Let us look at the abelian group $V$ of integer valued sequences modulo sequence which are zero almost everywhere.

Let me fix one constant $k\in \mathbb{N}$, which I will omit from the notation. One specific sequence is given by $a_n = \binom{n+k}{n}$. Let $\Sigma^m a$ be the shift of $a$ by $m$, i.e. $(\Sigma^ma)_n =a_{n-m}$. Now I am interested in zero combinations of those shifts.

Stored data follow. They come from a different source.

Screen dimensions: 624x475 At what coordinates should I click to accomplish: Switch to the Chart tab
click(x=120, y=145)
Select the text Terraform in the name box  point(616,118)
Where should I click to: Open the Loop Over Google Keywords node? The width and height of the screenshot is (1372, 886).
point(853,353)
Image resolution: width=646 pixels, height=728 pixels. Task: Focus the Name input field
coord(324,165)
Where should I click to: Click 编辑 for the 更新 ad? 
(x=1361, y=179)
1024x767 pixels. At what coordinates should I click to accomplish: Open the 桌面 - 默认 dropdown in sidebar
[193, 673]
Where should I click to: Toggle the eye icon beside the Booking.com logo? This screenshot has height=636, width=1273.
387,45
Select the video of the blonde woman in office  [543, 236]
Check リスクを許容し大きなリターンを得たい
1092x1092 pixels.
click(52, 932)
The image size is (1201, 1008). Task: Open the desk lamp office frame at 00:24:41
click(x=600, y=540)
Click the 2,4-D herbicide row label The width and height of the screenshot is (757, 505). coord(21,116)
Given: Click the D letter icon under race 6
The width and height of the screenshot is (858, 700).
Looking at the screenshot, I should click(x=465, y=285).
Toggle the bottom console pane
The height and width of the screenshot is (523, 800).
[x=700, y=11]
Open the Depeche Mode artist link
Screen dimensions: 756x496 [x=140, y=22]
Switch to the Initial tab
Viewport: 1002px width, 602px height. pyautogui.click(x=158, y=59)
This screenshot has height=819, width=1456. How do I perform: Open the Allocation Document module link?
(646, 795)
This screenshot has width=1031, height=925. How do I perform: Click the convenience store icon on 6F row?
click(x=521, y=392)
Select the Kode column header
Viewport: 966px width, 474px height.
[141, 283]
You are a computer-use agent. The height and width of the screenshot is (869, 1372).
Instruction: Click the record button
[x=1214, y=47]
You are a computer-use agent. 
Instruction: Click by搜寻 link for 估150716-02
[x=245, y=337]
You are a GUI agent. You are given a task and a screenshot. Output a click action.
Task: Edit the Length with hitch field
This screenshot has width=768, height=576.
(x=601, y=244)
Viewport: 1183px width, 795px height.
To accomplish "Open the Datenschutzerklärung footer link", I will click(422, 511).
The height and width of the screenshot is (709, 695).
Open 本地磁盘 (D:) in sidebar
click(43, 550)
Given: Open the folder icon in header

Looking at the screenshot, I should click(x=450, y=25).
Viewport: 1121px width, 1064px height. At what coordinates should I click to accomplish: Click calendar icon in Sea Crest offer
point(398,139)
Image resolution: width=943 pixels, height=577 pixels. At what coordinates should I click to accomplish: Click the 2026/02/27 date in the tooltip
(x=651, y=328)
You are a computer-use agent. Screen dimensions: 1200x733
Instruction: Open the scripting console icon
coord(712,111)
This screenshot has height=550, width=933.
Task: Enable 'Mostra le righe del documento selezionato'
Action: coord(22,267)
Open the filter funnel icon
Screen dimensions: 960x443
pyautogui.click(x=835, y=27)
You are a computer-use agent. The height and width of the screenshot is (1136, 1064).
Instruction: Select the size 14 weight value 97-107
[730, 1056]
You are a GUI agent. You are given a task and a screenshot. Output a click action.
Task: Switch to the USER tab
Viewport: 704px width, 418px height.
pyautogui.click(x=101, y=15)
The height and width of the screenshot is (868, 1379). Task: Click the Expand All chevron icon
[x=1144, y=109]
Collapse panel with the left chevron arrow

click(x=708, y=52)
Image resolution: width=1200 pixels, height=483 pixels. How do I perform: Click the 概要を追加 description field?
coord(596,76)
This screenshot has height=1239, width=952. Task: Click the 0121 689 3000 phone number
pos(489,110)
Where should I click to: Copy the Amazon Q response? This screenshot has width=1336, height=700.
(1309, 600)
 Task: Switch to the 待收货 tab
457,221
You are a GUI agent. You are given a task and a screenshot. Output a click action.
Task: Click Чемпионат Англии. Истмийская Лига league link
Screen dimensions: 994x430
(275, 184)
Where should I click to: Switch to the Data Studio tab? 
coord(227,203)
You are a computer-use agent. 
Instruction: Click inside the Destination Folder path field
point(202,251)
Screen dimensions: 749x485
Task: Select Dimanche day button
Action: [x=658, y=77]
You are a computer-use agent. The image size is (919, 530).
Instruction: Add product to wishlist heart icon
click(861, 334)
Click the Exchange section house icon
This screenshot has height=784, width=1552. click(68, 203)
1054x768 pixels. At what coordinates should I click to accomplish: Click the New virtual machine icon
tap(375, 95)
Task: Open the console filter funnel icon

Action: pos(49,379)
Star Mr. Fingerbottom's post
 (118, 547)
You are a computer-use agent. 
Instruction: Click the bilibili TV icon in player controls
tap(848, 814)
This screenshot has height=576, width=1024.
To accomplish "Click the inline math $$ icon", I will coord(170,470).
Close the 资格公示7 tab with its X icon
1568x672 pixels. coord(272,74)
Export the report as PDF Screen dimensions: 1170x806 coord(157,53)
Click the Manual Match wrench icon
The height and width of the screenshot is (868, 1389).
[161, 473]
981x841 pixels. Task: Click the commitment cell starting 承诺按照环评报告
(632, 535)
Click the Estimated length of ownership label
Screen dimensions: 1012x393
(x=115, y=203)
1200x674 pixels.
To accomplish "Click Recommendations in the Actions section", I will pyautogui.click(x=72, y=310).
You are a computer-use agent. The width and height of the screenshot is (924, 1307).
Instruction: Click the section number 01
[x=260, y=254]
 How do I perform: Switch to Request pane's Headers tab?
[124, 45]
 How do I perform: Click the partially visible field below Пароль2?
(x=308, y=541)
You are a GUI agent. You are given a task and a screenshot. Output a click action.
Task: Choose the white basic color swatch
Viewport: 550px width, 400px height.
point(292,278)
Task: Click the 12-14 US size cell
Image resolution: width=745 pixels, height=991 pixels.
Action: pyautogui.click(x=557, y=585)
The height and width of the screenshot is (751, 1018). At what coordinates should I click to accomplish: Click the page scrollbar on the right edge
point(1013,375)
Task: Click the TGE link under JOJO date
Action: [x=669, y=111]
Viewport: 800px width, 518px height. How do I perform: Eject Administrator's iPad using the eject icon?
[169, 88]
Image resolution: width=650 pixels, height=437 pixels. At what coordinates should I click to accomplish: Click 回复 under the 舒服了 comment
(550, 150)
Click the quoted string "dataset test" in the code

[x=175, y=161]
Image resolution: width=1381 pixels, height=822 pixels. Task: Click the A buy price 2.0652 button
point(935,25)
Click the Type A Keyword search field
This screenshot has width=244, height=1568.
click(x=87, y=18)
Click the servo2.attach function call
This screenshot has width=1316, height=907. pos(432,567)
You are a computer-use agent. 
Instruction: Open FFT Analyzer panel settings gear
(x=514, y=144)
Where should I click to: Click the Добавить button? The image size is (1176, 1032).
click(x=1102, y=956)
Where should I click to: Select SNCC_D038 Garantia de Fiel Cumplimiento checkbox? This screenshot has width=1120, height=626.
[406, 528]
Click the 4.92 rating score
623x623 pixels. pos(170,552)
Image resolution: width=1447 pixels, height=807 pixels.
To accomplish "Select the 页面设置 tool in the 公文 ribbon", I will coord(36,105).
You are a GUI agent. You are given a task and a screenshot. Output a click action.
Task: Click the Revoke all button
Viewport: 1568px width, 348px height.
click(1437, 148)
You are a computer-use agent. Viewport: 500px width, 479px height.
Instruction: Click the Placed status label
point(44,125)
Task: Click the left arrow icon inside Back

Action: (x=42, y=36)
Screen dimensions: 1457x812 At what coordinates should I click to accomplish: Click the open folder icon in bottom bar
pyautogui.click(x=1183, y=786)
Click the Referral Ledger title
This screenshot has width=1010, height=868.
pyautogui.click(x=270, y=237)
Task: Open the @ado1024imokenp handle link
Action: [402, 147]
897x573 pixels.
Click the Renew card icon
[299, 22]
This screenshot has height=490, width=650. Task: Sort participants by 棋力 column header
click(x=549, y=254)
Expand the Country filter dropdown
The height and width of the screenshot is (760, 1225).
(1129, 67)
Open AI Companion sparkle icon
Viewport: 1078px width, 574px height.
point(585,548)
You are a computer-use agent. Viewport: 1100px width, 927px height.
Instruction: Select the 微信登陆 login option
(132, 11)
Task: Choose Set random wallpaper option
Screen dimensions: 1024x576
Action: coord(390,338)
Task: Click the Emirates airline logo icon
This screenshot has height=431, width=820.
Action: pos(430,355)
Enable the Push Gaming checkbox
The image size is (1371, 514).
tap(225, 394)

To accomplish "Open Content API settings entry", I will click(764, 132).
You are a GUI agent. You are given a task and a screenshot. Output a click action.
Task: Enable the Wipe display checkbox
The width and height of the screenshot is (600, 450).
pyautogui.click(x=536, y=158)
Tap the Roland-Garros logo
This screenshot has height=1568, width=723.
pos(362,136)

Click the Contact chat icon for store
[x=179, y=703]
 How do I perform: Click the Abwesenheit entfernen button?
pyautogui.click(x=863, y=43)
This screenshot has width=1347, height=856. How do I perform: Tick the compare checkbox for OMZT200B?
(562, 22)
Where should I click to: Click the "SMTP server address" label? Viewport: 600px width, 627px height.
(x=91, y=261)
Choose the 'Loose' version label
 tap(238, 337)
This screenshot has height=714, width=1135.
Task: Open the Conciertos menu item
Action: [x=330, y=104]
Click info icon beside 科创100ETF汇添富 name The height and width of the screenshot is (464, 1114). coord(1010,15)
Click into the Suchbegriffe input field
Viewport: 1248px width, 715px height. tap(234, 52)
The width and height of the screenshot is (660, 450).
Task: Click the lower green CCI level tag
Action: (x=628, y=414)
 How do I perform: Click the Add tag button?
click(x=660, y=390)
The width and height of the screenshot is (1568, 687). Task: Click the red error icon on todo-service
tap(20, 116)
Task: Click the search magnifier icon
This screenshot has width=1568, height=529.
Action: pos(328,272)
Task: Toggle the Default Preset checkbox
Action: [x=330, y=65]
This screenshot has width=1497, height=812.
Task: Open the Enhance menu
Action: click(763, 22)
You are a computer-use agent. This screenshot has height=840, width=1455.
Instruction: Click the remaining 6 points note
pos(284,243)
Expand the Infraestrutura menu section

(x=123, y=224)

Question: Given integers $\lambda_m$ (such that almost all,but not all integers are zero) and such that

\[\sum_m \lambda_m(\Sigma^ma)=0 \in V,\]

then $\sum_m |\lambda_m|\ge 2^{k+1}$.

A example where the (conjectured) minimum is obtained is the following. Let $T:V\rightarrow V$ be the difference operator, i.e. it is defined via $(Ta)_n=a_{n+1}-a_n$. Since $a$ is a polynomial of degree $k$, we have $T^{k+1}a =0$ and if we write the left hand side out, we get exactly $2^{k+1}$ as that sum.

Answer 1

Consider the Laurent polynomial $f(t)=\sum \lambda_m t^m$. It is easy to prove that your conditions are equivalent to a system of $k+1$ equations $f^{(i)}(1)=0$ for $i=0,\dots,k$. In other words, $f(t)=(t-1)^{k+1}h(t)$ for some Laurent polynomial $h$ with integer coefficients. If $h(-1)\ne 0$, we get $|f(-1)|\geqslant 2^{k+1}$, this implies your claim. But if $h(-1)\ne 0$, it may fail, for example, consider $k=2$ and $f(t)=(t-1)(t^2-1)(t^3-1)$.